Many sentence words have formed from the process of devaluation and semantic erosion. Various phrases in various languages have devolved into the words for "yes" and "no" (which can be found discussed in detail in yes and no), and these include expletive sentence words such as "Well!" and the French word "Ben!" (a parallel to "Bien!").

However, not all word sentences suffer from this loss of lexical meaning. A subset of sentence words, which Fonagy calls "nominal phrases", exist that retain their lexical meaning. These exist in Uralic languages, and are the remainders of an archaic syntax wherein there were no explicit markers for nouns and verbs. An example of this is the Hungarian language "Fecske!", which transliterates as "Swallow!", but which has to be idiomatically translated with multiple words "Look! A swallow!" for rendering the proper meaning of the original, which to a native Hungarian speaker is neither elliptical nor emphatic. Such nominal phrase word sentences occur in English as well, particularly in telegraphese or as the rote questions that are posed to fill in form data (e.g. "Name?", "Age?").

=== Sentence word syntax ===

A sentence word involves invisible covert syntax and visible overt syntax. The invisible section or "covert" is the syntax that is removed in order to form a one word sentence. The visible section or "overt" is the syntax that still remains in a sentence word. Within sentence word syntax there are 6 different clause-types: Declarative (making a declaration), exclamative (making an exclamation), vocative (relating to a noun), imperative (a command), locative (relating to a place), and interrogative (asking a question).

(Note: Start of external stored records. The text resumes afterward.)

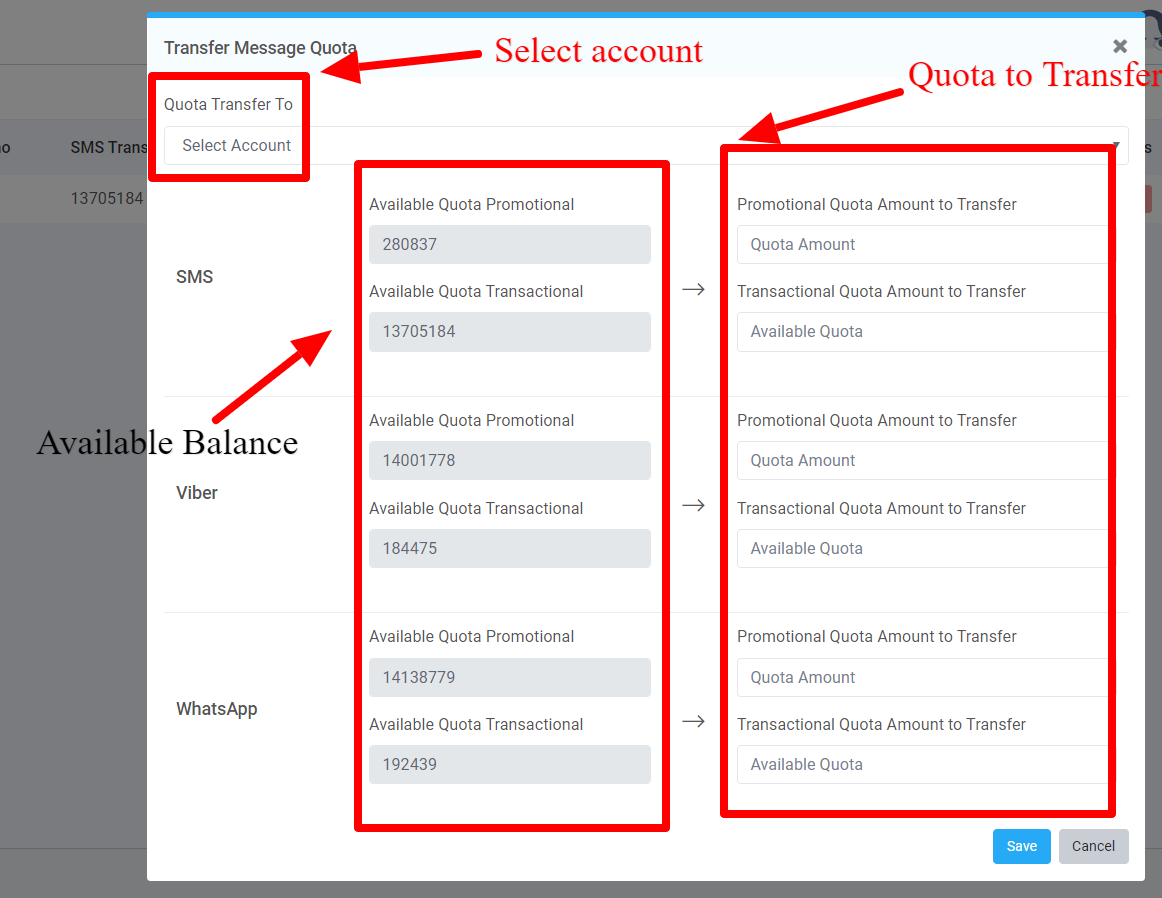Focus Viber Promotional Quota Amount to Transfer field
Viewport: 1162px width, 898px height.
click(x=920, y=461)
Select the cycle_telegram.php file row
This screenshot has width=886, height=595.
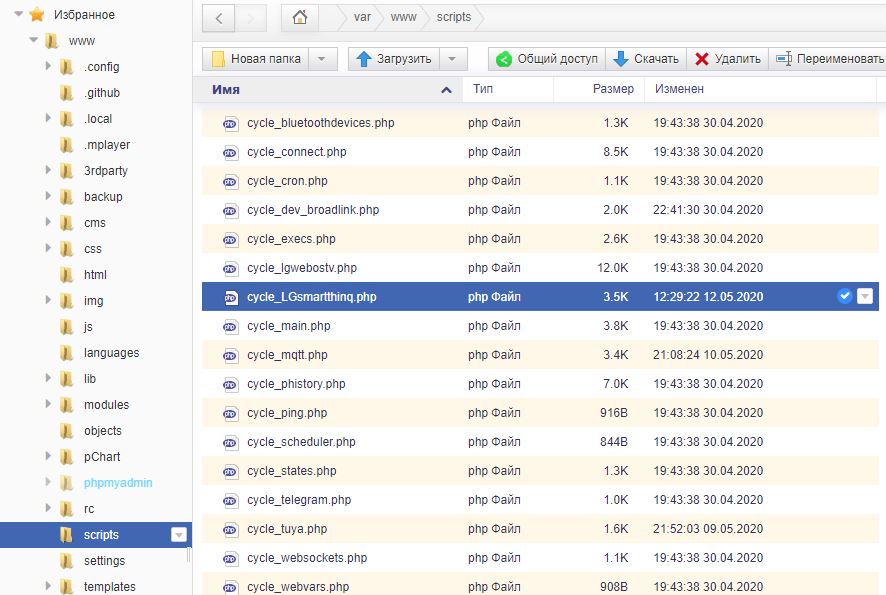point(298,500)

Sentence Word Syntax Examples
|  | Overt | Covert |
|---|---|---|
| Declarative | 'That is excellent!' | 'Excellent!' ; |
| Exclamative | 'That was rude!' | 'Rude!' ; |
| Vocative | 'There is Mary!' ; | 'Mary!' ; |
| Imperative | 'You should leave!' ; | 'Leave!' ; |
| Locative | 'The chair is here.' ; | 'Here.' ; |
| Interrogative | 'Where is it?' ; | 'Where?' ; |

The words in bold above demonstrate that in the overt syntax structures, there are words that can be omitted in order to form a covert sentence word.

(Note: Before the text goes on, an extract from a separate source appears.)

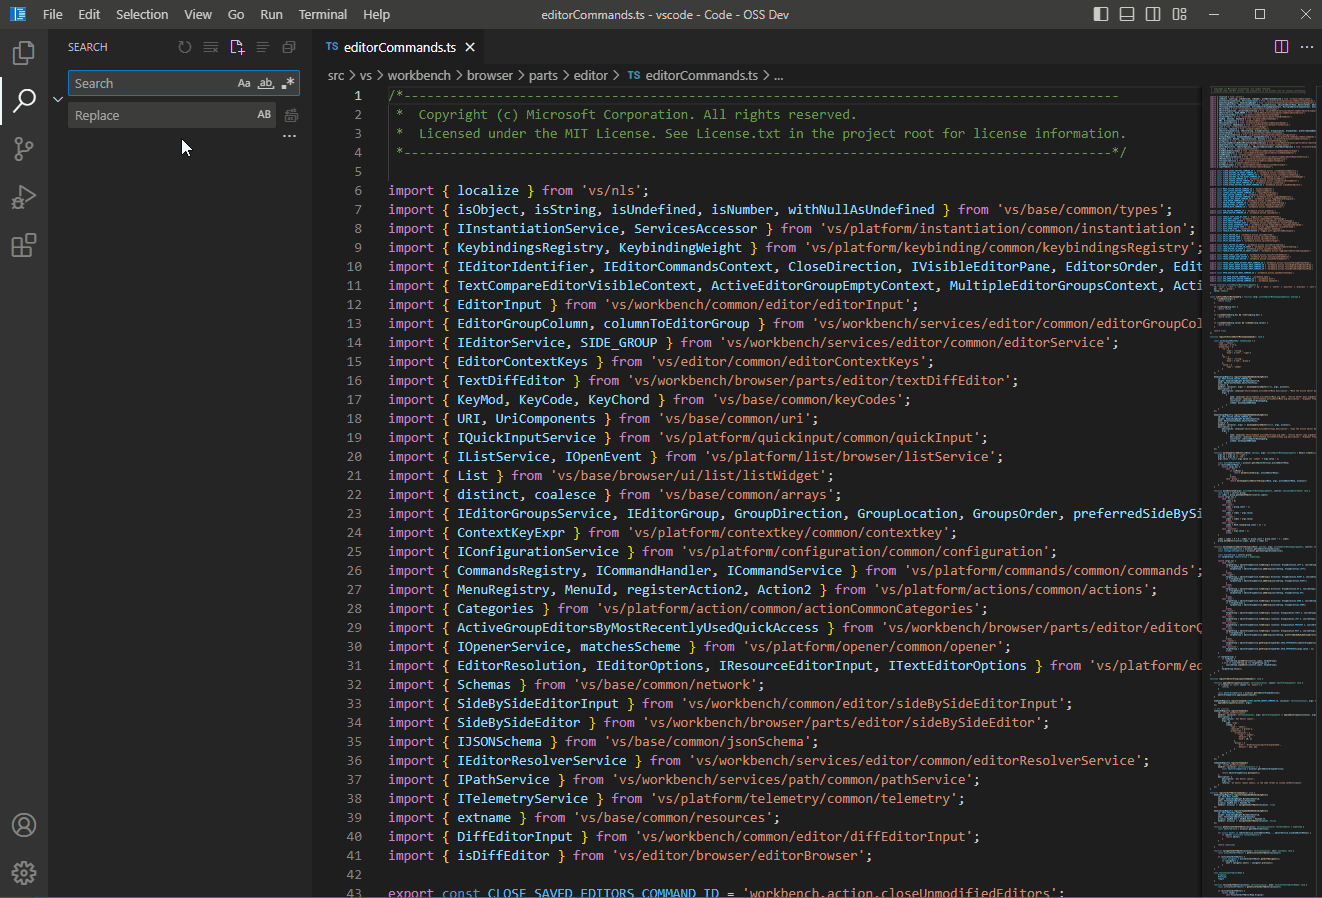
Task: Open the Explorer view in the Activity Bar
Action: coord(24,52)
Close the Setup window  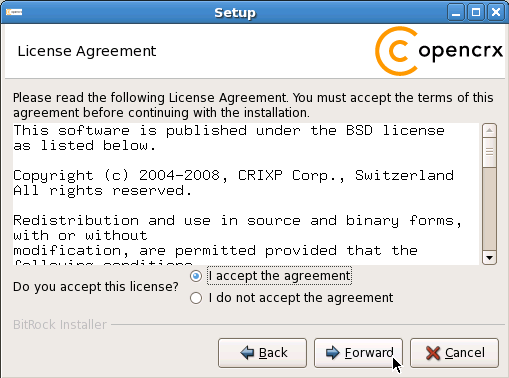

== Distribution cross-linguistically ==

Other languages use sentence words as well.

- In Japanese, a holophrastic or single-word sentence is meant to carry the least amount of information as syntactically possible, while intonation becomes the primary carrier of meaning. For example, a person saying the Japanese word e.g. "はい" (/haɪ/) = 'yes' on a high level pitch would command attention. Pronouncing the same word using a mid tone, could represent an answer to a roll-call. Finally, pronouncing this word with a low pitch could signify acquiescence: acceptance of something reluctantly.

Japanese Word "はい" (/haɪ/) 'Yes'
| High tone pitch | Mid tone pitch | Low tone pitch |
|---|---|---|
| Command attention | Represent an answer to roll-call | Signify acquiescence acceptance of something reluctantly |

- Modern Hebrew also exhibits examples of sentence words in its language, e.g. ".חַם" (//χam//) = "It is hot." or ".קַר" (//kar//) = "It is cold.".